In Arkansas, we have some of the worst maternal and neonatal outcomes in the United States, but we also have a highly engaged local and state leaders who understand the importance of improving those statistics. The Arkansas Payment Improvement Initiative (www.paymentinitiative.org) chose the perinatal episode as one of the initial episodes of care to be reviewed and, in doing so, is making concrete efforts to improve maternity care in our state. In the spirit of thinking globally and acting locally, our first step was to establish a demonstration site in our home community of Northwest Arkansas that is in perfect alignment with the Payment Improvement Initiative.
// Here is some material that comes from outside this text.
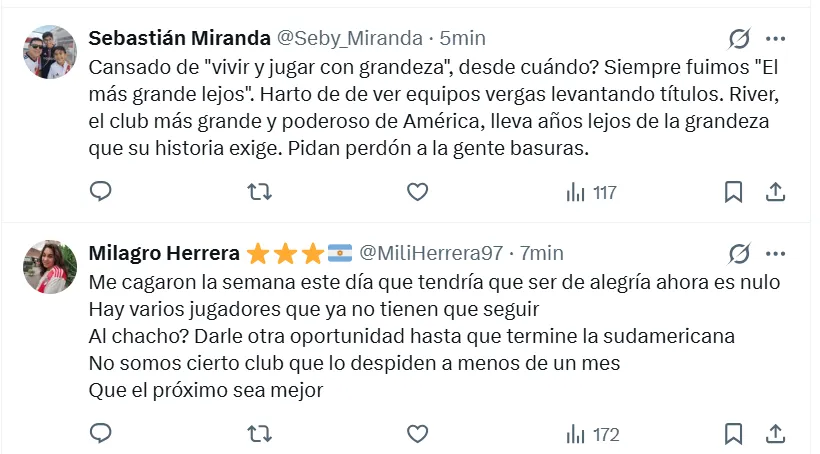
Task: View analytics showing 117 views
Action: coord(591,192)
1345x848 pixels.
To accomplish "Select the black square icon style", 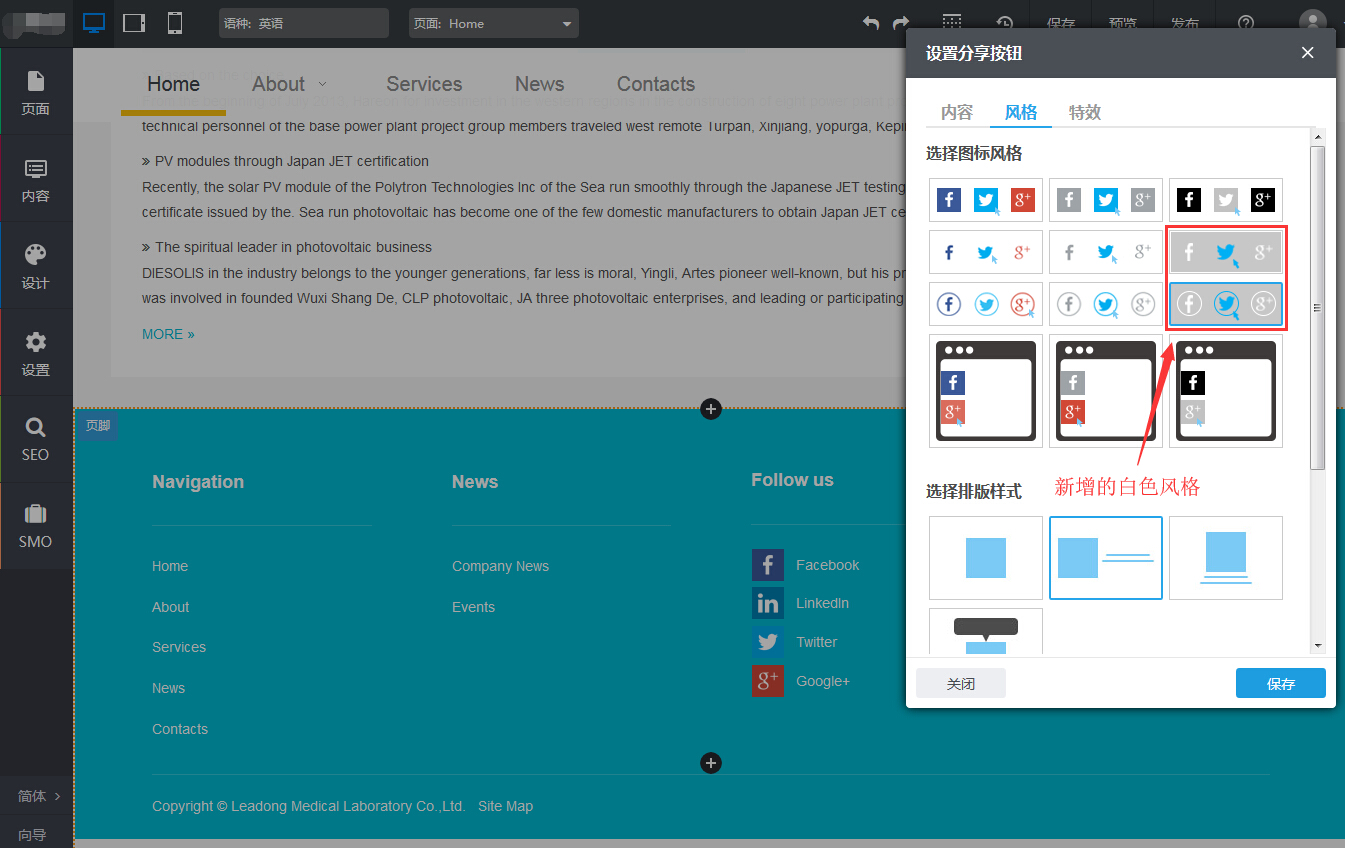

The Birth Center of Northwest Arkansas provides a new option for maternity care to the families in our community. BCNWA is the first birth center in the state of Arkansas. Women with low-risk pregnancies have had no out-of-hospital alternative to home birth until the establishment of the center. With the 12th highest cesarean rate in the U.S. in 2011, Arkansas has been in need of alternative birth settings that are integrated into the existing medical community and can provide a safe option for low-risk women.
Data from the most recent birth center study confirm that the birth center model of care decreases intervention rates and cost to the system, validating that outpatient maternity care delivered in the birth center is a high-value option that should be more widely available(6).
- Childbirth Connection. United States Maternity Care Facts and Figures: April 2011. Available here. Accessed November 8th, 2012
- Rooks, J., Weatherby, N., Ernst, E., Stapleton, S., Rosen, D., Rosenfield, A. Outcomes of care in birth centers: The National Birth Center Study. New England Journal of Medicine. 1989: 321 (26)1804-11.
- Institute of Medicine (IOM) (2009). Initial National Priorities for Comparative Effectiveness Research. Washington, DC: The National Academies Press. Available here. Accessed October 12, 2011.
- Patient Protection and Affordable Care Act. Section 230, S.3590, 11th Congress, 2nd Session (2010).
- Center for Medicare & Medicaid Services. Strong Start for Mothers and Newborns. June, 2012. Available here. Accessed June 25, 2012.
- Stapleton, S. R., Osborne, C., & Illuzzi, J. (2013). Outcomes of care in birth centers: demonstration of a durable model. Journal of Midwifery & Womens Health.